BRIEF:
Could you copy every entry exactly, with nothing changed?

DATA:
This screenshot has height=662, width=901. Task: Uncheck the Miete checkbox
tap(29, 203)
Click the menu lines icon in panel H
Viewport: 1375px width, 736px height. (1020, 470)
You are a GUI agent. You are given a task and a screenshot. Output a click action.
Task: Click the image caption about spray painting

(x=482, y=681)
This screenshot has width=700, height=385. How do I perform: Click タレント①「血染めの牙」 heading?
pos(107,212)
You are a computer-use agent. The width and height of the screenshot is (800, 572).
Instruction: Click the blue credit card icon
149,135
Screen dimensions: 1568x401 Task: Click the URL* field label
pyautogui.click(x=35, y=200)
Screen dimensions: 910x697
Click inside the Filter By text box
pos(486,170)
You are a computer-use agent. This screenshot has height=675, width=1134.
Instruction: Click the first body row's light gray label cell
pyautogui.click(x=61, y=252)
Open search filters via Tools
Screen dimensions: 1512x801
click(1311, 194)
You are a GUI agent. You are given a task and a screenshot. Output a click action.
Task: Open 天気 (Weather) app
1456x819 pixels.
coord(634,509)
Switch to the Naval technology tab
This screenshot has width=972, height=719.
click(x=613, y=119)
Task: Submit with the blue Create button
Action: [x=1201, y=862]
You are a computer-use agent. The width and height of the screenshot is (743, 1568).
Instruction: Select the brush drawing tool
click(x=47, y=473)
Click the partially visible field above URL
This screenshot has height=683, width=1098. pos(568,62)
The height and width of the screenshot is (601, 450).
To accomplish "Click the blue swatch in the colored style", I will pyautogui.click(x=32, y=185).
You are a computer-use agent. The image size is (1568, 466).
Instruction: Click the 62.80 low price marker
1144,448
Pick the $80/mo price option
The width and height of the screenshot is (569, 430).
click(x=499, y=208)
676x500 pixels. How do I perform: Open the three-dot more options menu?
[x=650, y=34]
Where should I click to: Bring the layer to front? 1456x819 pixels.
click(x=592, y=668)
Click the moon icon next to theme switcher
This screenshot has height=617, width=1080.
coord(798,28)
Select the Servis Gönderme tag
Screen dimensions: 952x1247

ANSWER AREA:
This screenshot has height=662, width=901. Task: Uncheck the Miete checkbox
tap(29, 203)
Click the menu lines icon in panel H
Viewport: 1375px width, 736px height. (1020, 470)
You are a GUI agent. You are given a task and a screenshot. Output a click action.
Task: Click the image caption about spray painting

(x=482, y=681)
This screenshot has width=700, height=385. How do I perform: Click タレント①「血染めの牙」 heading?
pos(107,212)
You are a computer-use agent. The width and height of the screenshot is (800, 572).
Instruction: Click the blue credit card icon
149,135
Screen dimensions: 1568x401 Task: Click the URL* field label
pyautogui.click(x=35, y=200)
Screen dimensions: 910x697
Click inside the Filter By text box
pos(486,170)
You are a computer-use agent. This screenshot has height=675, width=1134.
Instruction: Click the first body row's light gray label cell
pyautogui.click(x=61, y=252)
Open search filters via Tools
Screen dimensions: 1512x801
click(1311, 194)
You are a GUI agent. You are given a task and a screenshot. Output a click action.
Task: Open 天気 (Weather) app
1456x819 pixels.
coord(634,509)
Switch to the Naval technology tab
This screenshot has width=972, height=719.
click(x=613, y=119)
Task: Submit with the blue Create button
Action: [x=1201, y=862]
You are a computer-use agent. The width and height of the screenshot is (743, 1568).
Instruction: Select the brush drawing tool
click(x=47, y=473)
Click the partially visible field above URL
This screenshot has height=683, width=1098. pos(568,62)
The height and width of the screenshot is (601, 450).
To accomplish "Click the blue swatch in the colored style", I will pyautogui.click(x=32, y=185).
You are a computer-use agent. The image size is (1568, 466).
Instruction: Click the 62.80 low price marker
1144,448
Pick the $80/mo price option
The width and height of the screenshot is (569, 430).
click(x=499, y=208)
676x500 pixels. How do I perform: Open the three-dot more options menu?
[x=650, y=34]
Where should I click to: Bring the layer to front? 1456x819 pixels.
click(x=592, y=668)
Click the moon icon next to theme switcher
This screenshot has height=617, width=1080.
coord(798,28)
Select the Servis Gönderme tag
Screen dimensions: 952x1247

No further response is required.